U.S. Sen. Claire McCaskill is continuing to hold town hall meetings in so-called “Trump Country,’’ part of her Democratic quest to improve her re-election chances next year through reaching every potential rural supporter she can find.

Wednesday marked her 46th town hall event this year, this one in in Washington, Missouri, where about 70 percent of last year’s presidential votes went for Republican Donald Trump. McCaskill told the crowd packing the Washington City Council chambers that she owed it to all Missourians, whether they support her or not,  to “show respect.”

She then fielded questions for more than an hour on topics ranging from guns to health care. McCaskill predicted that Congress will soon take action to curb the use of bump stocks, which are devices that make guns able to fire bullets almost as fast as automatic weapons. The recent mass shooting in Las Vegas in which bump stocks helped one man swiftly kill 58 people at a music festival may have changed lawmakers’ attitudes, she said.

“That’s why they are, I think, seeing, as far as I’m concerned, an unprecedented bipartisan support to highly regulate or outlaw bump stocks,” McCaskill said. “And I think that’s going to occur.”

McCaskill emphasized that she supports gun rights. But she says she’s been frustrated by Congress’ failure to take any action to protect the public from people who should not be armed.
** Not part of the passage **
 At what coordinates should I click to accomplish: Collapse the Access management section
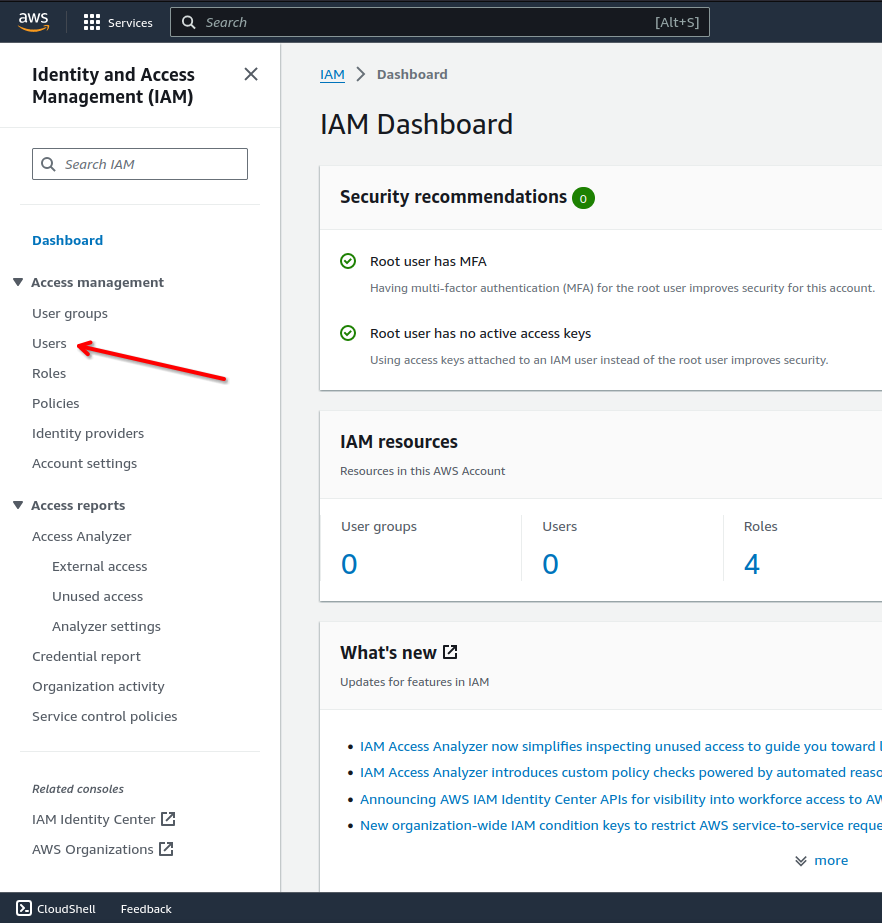[x=18, y=283]
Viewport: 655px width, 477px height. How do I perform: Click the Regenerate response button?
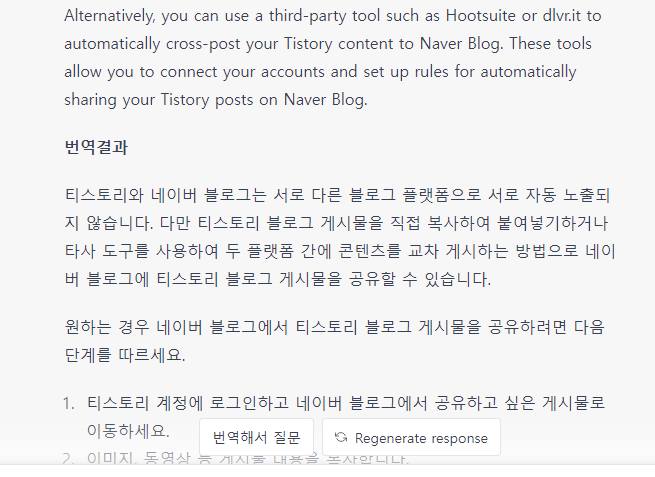click(411, 437)
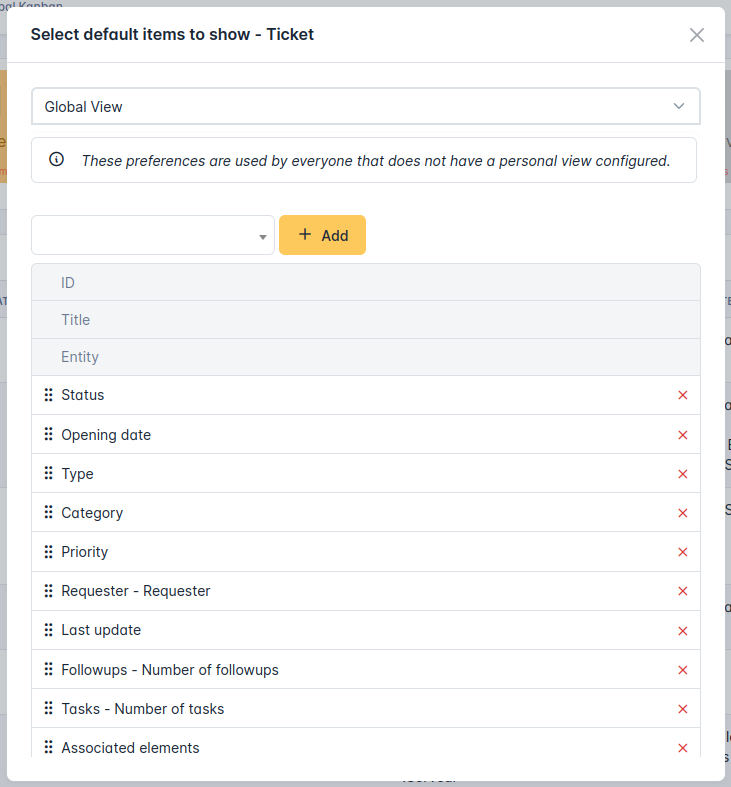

As an example, she cited the failure of Congress to pass a proposal – which she supported – that would have barred people on the nation’s “no fly list’’ from purchasing guns.  Many of the people on the list, she said, were known terrorists.

Medicare “buy in”

McCaskill observed that, until recently, her town hall questions had featured few concerning guns.  The most popular topic, she said, dealt with health care.

The senator said she supports allowing people between ages 55 to 65 to “buy into” the federal Medicare program if they can’t purchase health insurance through their job.

Such an option would require them to pay the entire Medicare premium, without a federal subsidy, so that there would be no additional cost to the federal government.

Besides bolstering Medicare’s bottom line, which McCaskill said was needed, allowing such a move could also lower the price of private insurance premiums sold to other people through the federal Affordable Care Act.

“So if you remove the top end from that pool which is the most unhealthy, 55 to 65, then you improve the quality of the pool in terms of how many claims are going be made out of that pool and how expensive that insurance is going to be,” she said. “So it’s a ‘two-fer.’ ”

McCaskill added that it would be too expensive to provide government insurance for everyone, an option known as “Medicare for All.” She contended that the result also would upset many Americans who are happy with the insurance they now obtain through their jobs. “Medicare for All” likely wouldn’t be as generous, she said.

As for Trump’s proposed tax cuts, McCaskill said she opposed the GOP proposals she had seen so far because they would dramatically increase taxes on the middle class – in many cases by eliminating or cutting popular deductions.

Wealthy taxpayers would see most of the huge cuts, she said. McCaskill – who is considered one of the wealthiest members of the Senate -- added that she would support only those tax changes that would help average Americans.